Vault expire_num_leases very high on a specific timeframe

Dear HashiCorp Team,

We are experiencing a strange situation with our Vault Cluster deployed in an Redhat Openshift Cluster, where we face a high number of leases (to be expired) at a specific timeframe (see attachment).
This particular load appears every day at the same time window. I don’t know if this is some kind of internal process within the Vault Cluster, but I didn’t found any clear explanation.

Vault Cluster properties :

  • License OSS
  • Version 1.10.0
  • Mode HA Cluster (3 nodes)
  • Openshift Cluster 4.9

Any kind of hint would be helpful.

Thanks

You should look to identify which kind of leases these are.

But before you start, make sure you’ve understood exactly what that metric means - it’s not leases due for expiration, it’s the total number of leases being tracked by the expiration manager - i.e. all leases.

Given you have such an impressive step-change, perhaps the Vault server log or audit log has useful clues?

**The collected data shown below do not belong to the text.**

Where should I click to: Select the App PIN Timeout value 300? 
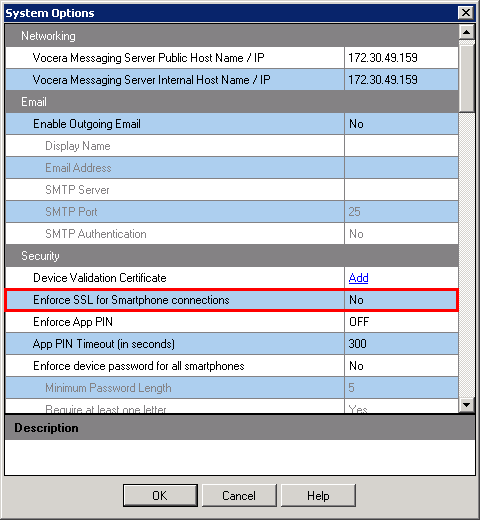tap(401, 344)
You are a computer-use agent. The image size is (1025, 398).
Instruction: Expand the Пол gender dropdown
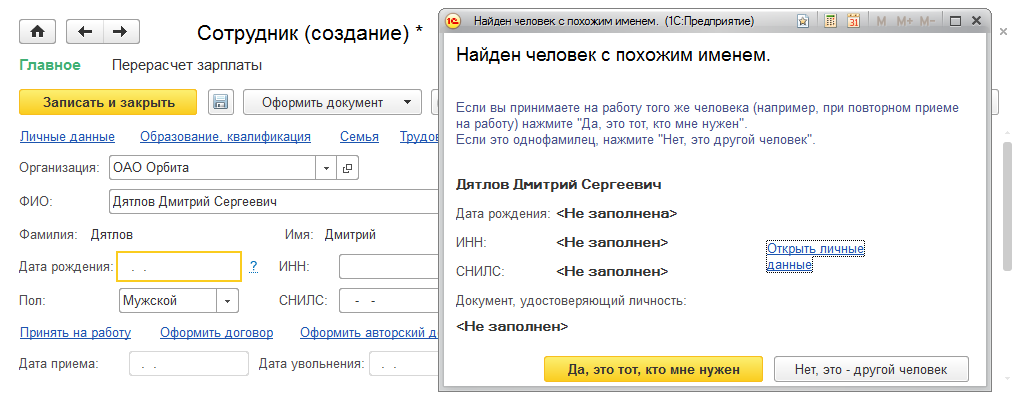tap(227, 301)
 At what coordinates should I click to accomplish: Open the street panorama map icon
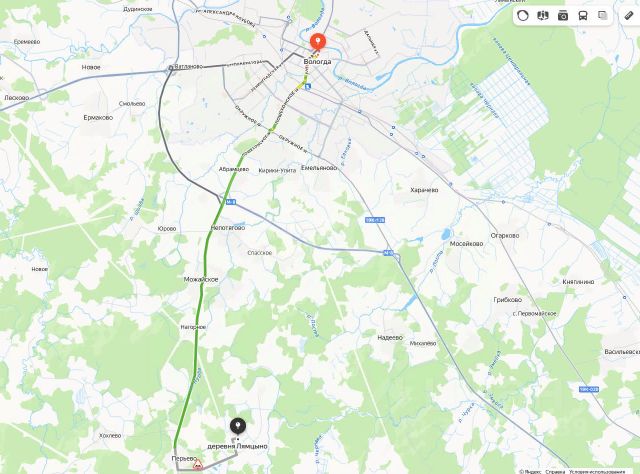point(542,16)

If not, some other interesting metrics to look at could be:

  • vault_token_creation - i.e. rate of lease creation by authentications, which is broken down by several useful labels
  • vault_secret_lease_creation - i.e. rate of lease creation by access to leased secrets - also with useful labels

It wouldn’t be internal process, there is a process or team that’s doing something they shouldn’t be. I’d suggest turning on your audit device and tracking the auth that is generating the high number of leases.